Questi ultimi si presentano come dei luoghi di trasmissione del sapere, dove la religione, l’architettura, l’astrologia e la medicina, nei loro aspetti sia simbolici che operativi, si fondano imprimendo a tali strutture una forte identità espressiva. Al riparo dei chiostri dei monasteri assumono la forma di Hortus conclusus (nel senso di “orto chiuso”): uno spazio sacro in netta contrapposizione alla dimensione profana esterna. I giardini medievali, molto lontani dai progetti estetici che in futuro daranno forma ai cosiddetti “giardini all’italiana”, sono il frutto di una ricercata “ascesi materiale” dove la preghiera e la contemplazione si fondono con la realtà del corpo: preghiera e lavoro (ora et labora) sono due facce di una stessa realtà esistenziale, due modi per lodare il Creatore che si manifesta soprattutto tramite il linguaggio della Natura.
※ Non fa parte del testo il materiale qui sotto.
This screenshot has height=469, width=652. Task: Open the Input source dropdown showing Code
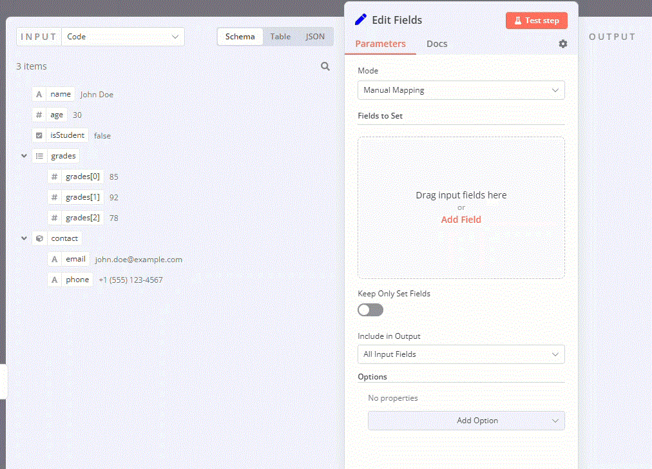coord(122,37)

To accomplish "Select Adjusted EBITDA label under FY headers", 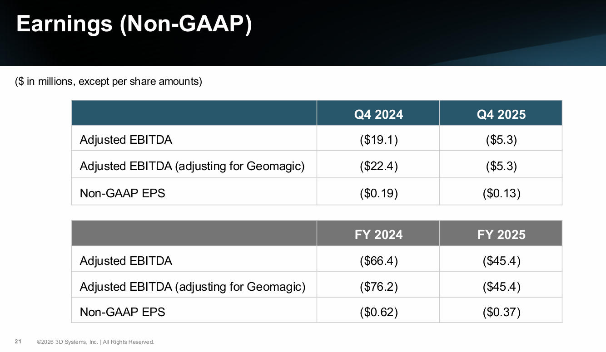I will 126,261.
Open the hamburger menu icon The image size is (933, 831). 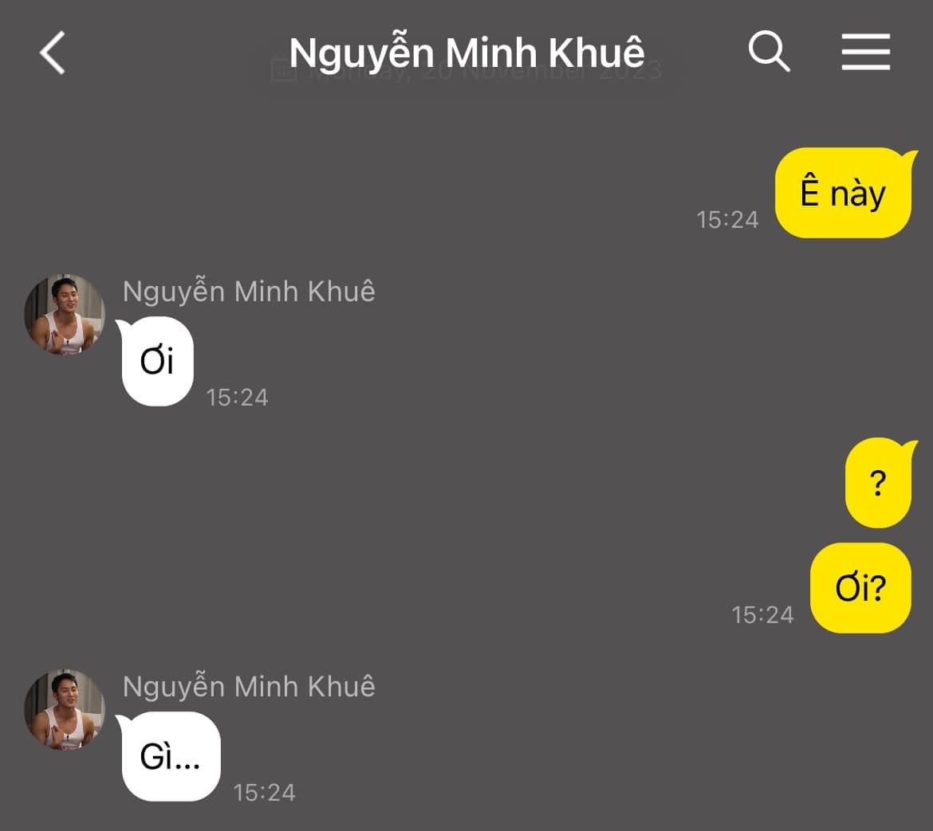865,53
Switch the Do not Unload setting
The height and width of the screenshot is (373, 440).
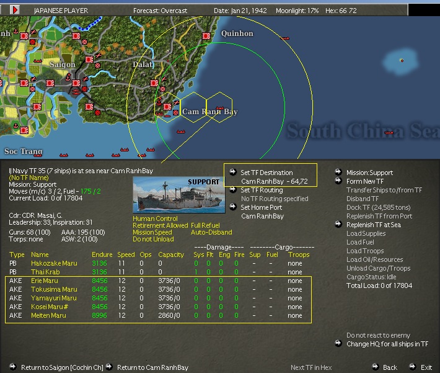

In questo “terreno religioso” trovano posto le erbe e gli ortaggi per uso alimentare (Hortus holerorum), gli alberi da frutto (Pomarium) e soprattutto le piante medicinali, riunite a formare il cosiddetto “Giardino dei Semplici” (Hortus sanitatis): termine che trova ispirazione dal latino medicamentum simplex, nel significato di medicina semplice poiché i rimedi terapeutici utilizzati sono quelli reperibili in natura. All’interno dei monasteri, i processi di coltivazione e di raccolta seguivano specifici calendari, in relazione alle fasi stagionali, agli influssi astrali e, soprattutto, ai cicli biologici e ai tempi balsamici dei singoli vegetali (il momento di massima concentrazione dei principi attivi).
Il lavoro manuale, inoltre, era accompagnato dalla continua ripetizione di preghiere ed esortazioni. Tale tecnica, regolarmente praticata in India, Nepal e Tibet (nella tradizione dello Yoga questa metodica meditativa è chiamata Japa) e in alcuni monasteri greco-ortodossi, è associata a uno stato mentale di piena consapevolezza e attiva partecipazione alla natura divina del mondo.